Harvest

We had to be up at 4.30 to leave at 5 for the airport. I’m glad we had the guide as the domestic terminal was chaos. After fighting our way through the crowds outside we had to struggle to get through the first security into the airport building. In the melee we got shoes off, watches off, coats off (it is chilly at 2500m high at the hour) and tried to get it all in a tray with people shoving in front. Check-in was horrendous as people with huge boxes and cases crowded in trying to push in front of our guide at the desk. He arrived back with boarding cards and 3 passports. He’d dropped mine in the chaos but we got it back. The hour flight to Mekele in the north was uneventful. We found out that our bags got to Addis- but we are in Mekele.

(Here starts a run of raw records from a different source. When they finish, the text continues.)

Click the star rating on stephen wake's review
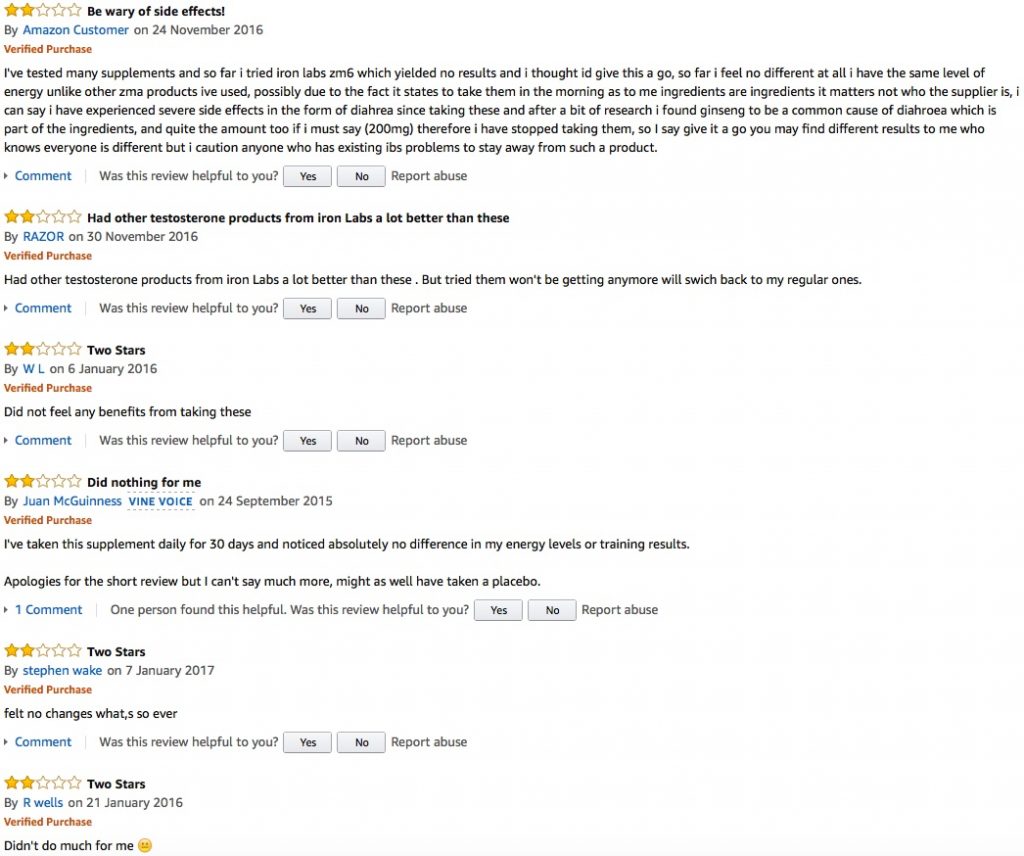Screen dimensions: 1024x856 (x=40, y=651)
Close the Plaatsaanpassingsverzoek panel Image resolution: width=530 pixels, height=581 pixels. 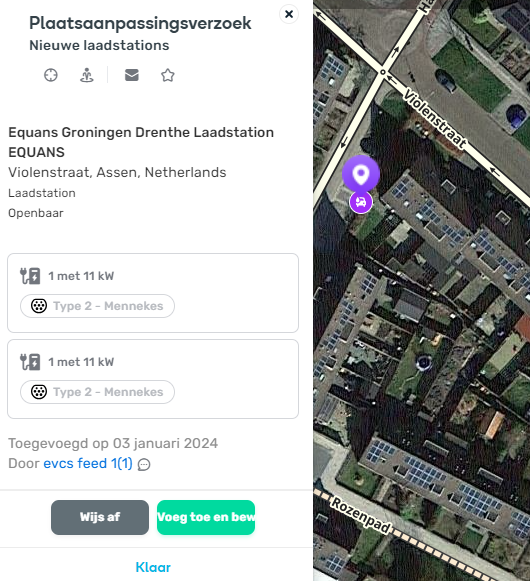point(289,14)
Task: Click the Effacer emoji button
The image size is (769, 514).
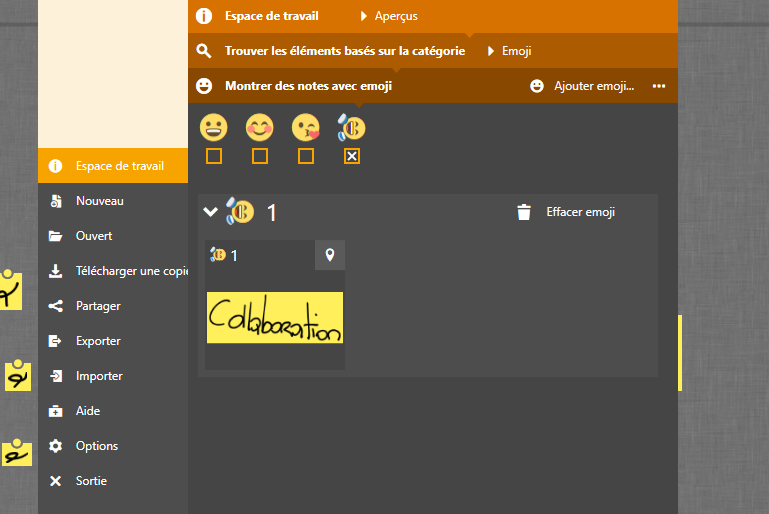Action: (x=580, y=212)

After getting to our room we had a quick freshen up before getting on the road at 9ish. We drove through beautiful scenery and a few small towns, in one of which a very irate policeman continued to shout at our driver who had stopped to let us out to buy some bananas. He was having none of our profuse apologies and continued to berate the driver.

We asked to stop when we saw some men threshing their wheat with oxen. Nearby 2 women and 2 boys were harvesting with sickles. We gave them something for letting us photograph them.

We continued on to Negash firstly to see what Explore’s notes said was an ancient mosque. They’ve had 5 years to get it right - a brand new mosque and shrine have been built by the Turks. Never these it is still one of the most sacred places of worship for Ethiopia’s Muslims. Muslims cane here to excepted persecution in the early days of Islam.

We had lunch of lentil soup and a kind of chickpea sauce with chillis and injera, a staple which is like a thin pancake. The place we ate was for tourists on a hilltop.

Next we went down into the town to visit Wukro Chirkos a rough hewn church thought to be older than Lalibela’s built around 1300 years ago. It had cruciform pillars, cubical capitals, an Aksumite frieze and barrel-vaulted ceiling. In around 8th century a Falujan Queen Judith torched it so some of the friezes are charred. The best bit was when the priest sang and played some instruments - he used his priest’s stick to bang out the rhythm and shook a kind of silver rattle. it was quite a moving experience. Next he showed us how he danced while playing a large drum.

My bag had arrived but the airport would not give the collector Mr C’s as the baggage receipt had been lost either by the guide or the hotel.

I’m going to have a shower but first need to persuade reception to let me have a towel. I can post this from reception if WiFi is on.

Tomorrow we leave at 4am for the long drive to the Danakil Depression. That’s 1am home time - I think we are still operating on that!